Chinese Gymnast Age Dispute

MaxPower August 22nd, 2008

It hasn’t been a secret that some of the Chinese women competitors at the Beijing Olympics look to be so small and young as to be under the age of 16 required to compete in some events. Any viewer on TV or the internet can tell that some of these girls look so tiny as to be unbelievable. Let’s just say a couple of the Chinese competitors have apparently stretched “credibility”.

The Chinese woman above, He Kexin, is claimed by the Chinese to be 16 and won two gold medals, however various media reports have said she is actually 13 or 14. 16 is the minimum age of competing in gymnastics, partially due to the natural advantaged conveyed to “smaller frames” in most of the events. Different countries and races have differing body types, no one would be surprised to see more smaller frames on Chinese woman then for example, Swedish women or South Africans or whatever. Perhaps because of this, the uproar around a potentially underage competitor has been slow to build. The gymnastics component of the Olympics has been complete for a while now, but today I see this from the International Gymnastic Federation:

Beijing (CHN) BTG FIG Office, August 22, 1008: The International Gymnastics Federation (FIG) is seeking to clarify the claims made in the media regarding the age of Chinese female gymnasts He Kexin, Jiang Yuyuan, Li Shanshan, Deng Linlin and Yang Yilin.

The FIG provided documentary evidence, including copies of the athletes’ passports, when questions were raised in online media earlier this year.

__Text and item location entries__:
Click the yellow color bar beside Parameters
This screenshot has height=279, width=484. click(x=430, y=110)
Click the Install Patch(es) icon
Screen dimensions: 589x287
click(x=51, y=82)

__STATED GOAL__: From the text on the Chinese gymnast age dispute, list every gymnast named in the International Gymnastics Federation statement as having her age questioned in the media.

__TASK ANSWER__: He Kexin, Jiang Yuyuan, Li Shanshan, Deng Linlin, Yang Yilin